> **What this task involves**
What is needed is an exact reproduction of the lines in the records below, starting at the line with "The image size is (772, 407)." and ending at the line with "Given: Click the LesKompi Preset grid icon", both included, and nothing else; pictures stay out.

┌──

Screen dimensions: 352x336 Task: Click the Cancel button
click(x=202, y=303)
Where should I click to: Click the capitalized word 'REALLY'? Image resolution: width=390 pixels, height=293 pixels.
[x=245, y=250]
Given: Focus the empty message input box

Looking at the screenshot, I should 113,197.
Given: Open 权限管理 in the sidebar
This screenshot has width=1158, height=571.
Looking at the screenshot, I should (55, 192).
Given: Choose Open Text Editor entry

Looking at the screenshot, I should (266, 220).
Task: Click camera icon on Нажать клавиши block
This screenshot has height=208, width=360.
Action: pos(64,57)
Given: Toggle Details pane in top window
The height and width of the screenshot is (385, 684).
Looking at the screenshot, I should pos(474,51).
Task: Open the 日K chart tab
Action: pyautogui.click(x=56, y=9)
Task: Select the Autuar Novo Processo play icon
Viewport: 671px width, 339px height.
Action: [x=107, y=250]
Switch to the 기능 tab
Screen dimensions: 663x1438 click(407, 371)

└──
┌──

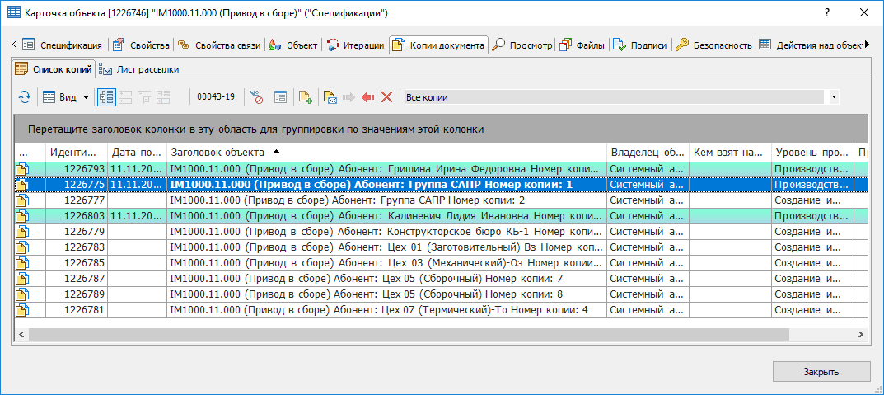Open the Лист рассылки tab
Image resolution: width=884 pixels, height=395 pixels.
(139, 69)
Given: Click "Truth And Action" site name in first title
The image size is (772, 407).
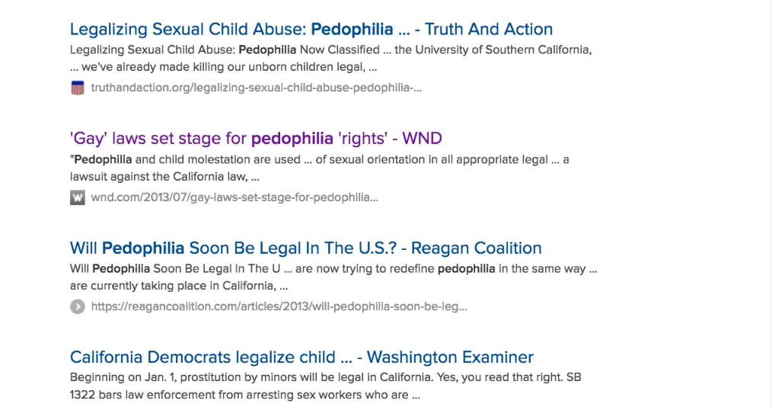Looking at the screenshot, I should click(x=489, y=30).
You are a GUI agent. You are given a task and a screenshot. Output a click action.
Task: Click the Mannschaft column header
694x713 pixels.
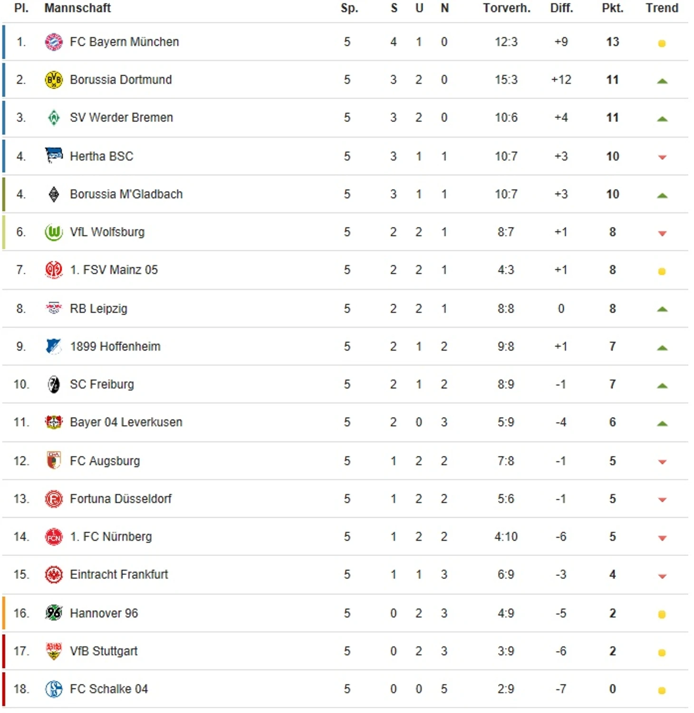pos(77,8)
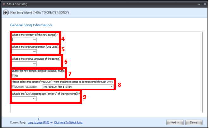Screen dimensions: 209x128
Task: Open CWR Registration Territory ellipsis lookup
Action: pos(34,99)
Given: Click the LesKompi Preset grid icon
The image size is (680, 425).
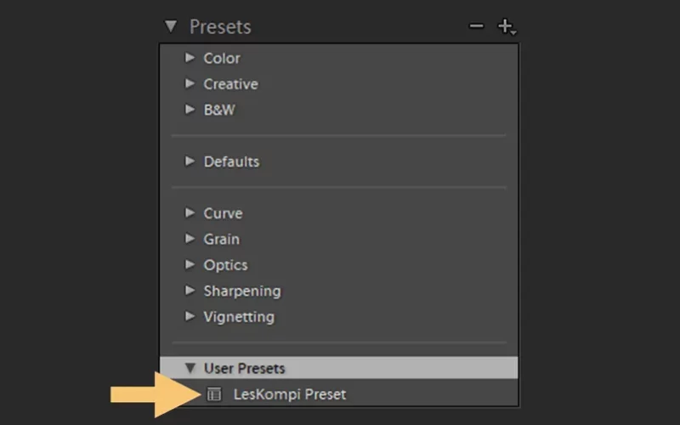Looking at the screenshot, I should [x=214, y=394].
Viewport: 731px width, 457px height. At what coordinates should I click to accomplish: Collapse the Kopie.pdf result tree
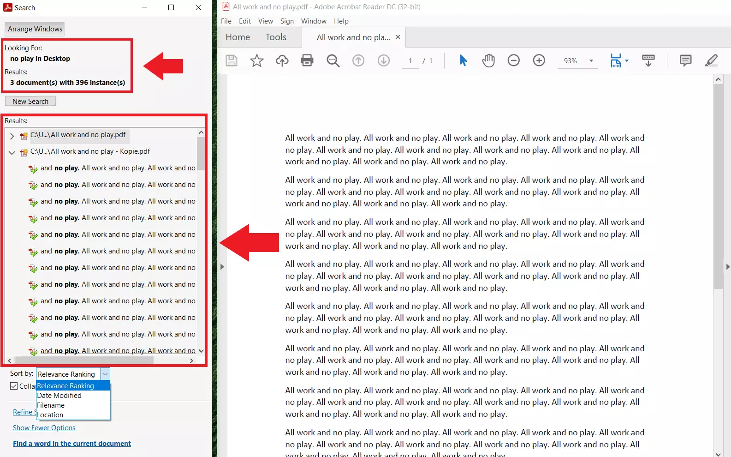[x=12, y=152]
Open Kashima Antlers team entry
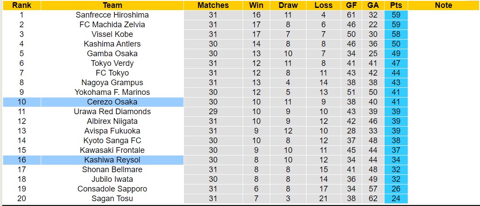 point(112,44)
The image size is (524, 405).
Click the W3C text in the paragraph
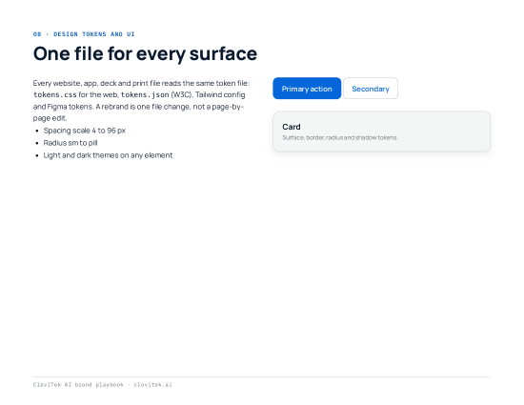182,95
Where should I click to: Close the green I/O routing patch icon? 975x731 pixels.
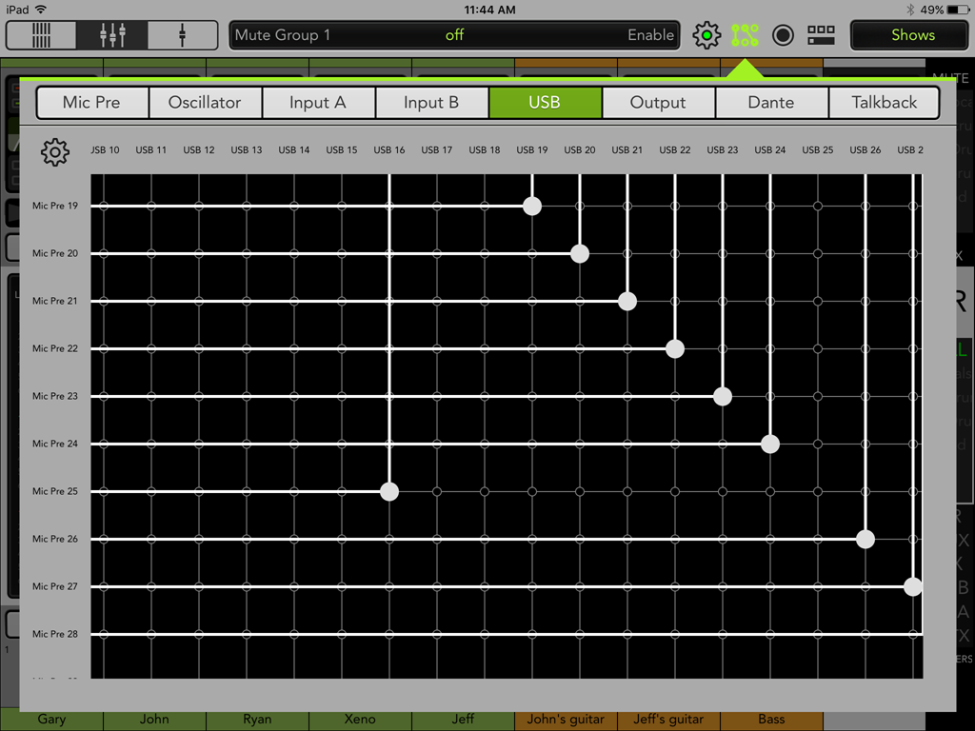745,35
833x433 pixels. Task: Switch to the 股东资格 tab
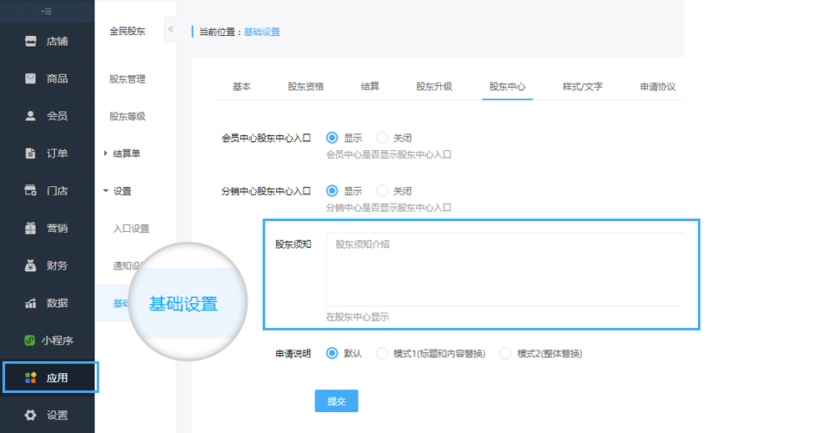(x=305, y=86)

└──

> **The answer**
The image size is (772, 407).
Looking at the screenshot, I should click(x=489, y=30).
You are a GUI agent. You are given a task and a screenshot. Output a click action.
Task: Click the Mannschaft column header
694x713 pixels.
pos(77,8)
Screen dimensions: 209x128
Task: Open CWR Registration Territory ellipsis lookup
Action: pos(34,99)
Given: Click the LesKompi Preset grid icon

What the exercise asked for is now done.